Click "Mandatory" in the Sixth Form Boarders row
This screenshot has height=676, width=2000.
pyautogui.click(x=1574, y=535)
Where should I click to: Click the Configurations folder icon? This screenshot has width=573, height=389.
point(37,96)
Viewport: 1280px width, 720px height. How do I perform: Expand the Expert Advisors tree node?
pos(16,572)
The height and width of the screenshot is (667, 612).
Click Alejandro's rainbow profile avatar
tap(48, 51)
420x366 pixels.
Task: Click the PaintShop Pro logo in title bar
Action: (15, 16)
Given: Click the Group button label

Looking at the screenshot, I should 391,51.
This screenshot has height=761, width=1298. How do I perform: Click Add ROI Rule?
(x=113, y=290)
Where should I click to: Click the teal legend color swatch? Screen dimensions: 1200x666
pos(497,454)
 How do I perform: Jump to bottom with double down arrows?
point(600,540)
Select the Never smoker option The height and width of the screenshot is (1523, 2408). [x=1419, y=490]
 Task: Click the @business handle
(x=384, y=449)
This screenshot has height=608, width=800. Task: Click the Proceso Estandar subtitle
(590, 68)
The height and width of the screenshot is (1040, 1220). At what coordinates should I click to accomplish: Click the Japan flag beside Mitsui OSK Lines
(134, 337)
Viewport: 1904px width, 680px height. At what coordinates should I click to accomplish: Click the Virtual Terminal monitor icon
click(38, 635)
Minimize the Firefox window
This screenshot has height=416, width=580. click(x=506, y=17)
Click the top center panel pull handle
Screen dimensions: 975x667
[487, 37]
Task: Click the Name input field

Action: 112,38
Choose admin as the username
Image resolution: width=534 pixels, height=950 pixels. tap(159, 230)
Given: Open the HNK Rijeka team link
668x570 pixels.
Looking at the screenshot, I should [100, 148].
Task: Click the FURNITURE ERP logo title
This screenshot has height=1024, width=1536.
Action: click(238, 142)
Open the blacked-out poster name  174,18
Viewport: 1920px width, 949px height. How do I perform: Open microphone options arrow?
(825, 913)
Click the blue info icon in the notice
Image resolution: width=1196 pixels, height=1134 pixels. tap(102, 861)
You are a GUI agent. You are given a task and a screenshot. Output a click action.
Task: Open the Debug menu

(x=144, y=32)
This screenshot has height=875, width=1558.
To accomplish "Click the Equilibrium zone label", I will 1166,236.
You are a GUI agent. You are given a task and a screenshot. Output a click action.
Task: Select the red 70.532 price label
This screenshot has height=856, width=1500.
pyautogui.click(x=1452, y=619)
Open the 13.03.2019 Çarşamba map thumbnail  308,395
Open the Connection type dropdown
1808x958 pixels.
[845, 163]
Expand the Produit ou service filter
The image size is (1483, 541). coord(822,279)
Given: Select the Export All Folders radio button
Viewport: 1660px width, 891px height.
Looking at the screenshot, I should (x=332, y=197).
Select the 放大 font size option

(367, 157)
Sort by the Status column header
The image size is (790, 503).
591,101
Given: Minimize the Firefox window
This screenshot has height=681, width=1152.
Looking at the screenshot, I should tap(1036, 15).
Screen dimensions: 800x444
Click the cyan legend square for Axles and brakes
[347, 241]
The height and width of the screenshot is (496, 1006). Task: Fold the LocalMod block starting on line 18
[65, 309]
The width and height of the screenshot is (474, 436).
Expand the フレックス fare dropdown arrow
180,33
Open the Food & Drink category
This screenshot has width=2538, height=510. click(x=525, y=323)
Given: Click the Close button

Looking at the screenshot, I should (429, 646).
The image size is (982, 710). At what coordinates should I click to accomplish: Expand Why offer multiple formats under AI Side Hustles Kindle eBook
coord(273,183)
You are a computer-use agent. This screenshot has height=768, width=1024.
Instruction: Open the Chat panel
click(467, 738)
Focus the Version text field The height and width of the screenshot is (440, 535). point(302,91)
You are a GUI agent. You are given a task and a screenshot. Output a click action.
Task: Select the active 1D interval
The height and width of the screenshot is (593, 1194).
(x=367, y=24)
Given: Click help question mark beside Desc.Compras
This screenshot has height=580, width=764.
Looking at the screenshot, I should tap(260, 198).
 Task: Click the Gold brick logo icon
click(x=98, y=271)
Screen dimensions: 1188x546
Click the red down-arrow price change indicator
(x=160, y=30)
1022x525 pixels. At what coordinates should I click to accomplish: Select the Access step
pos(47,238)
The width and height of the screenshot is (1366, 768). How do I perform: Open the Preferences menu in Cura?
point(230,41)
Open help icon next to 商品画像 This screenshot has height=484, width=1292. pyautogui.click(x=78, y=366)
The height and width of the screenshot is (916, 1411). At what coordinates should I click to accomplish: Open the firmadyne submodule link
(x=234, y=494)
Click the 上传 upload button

- - -

### INSTRUCTIONS FOR THE TASK
From the records, copy every line that has the string "help" in it.

### ANSWER FOR THE TASK
Given: Click help question mark beside Desc.Compras
Open help icon next to 商品画像 This screenshot has height=484, width=1292. pyautogui.click(x=78, y=366)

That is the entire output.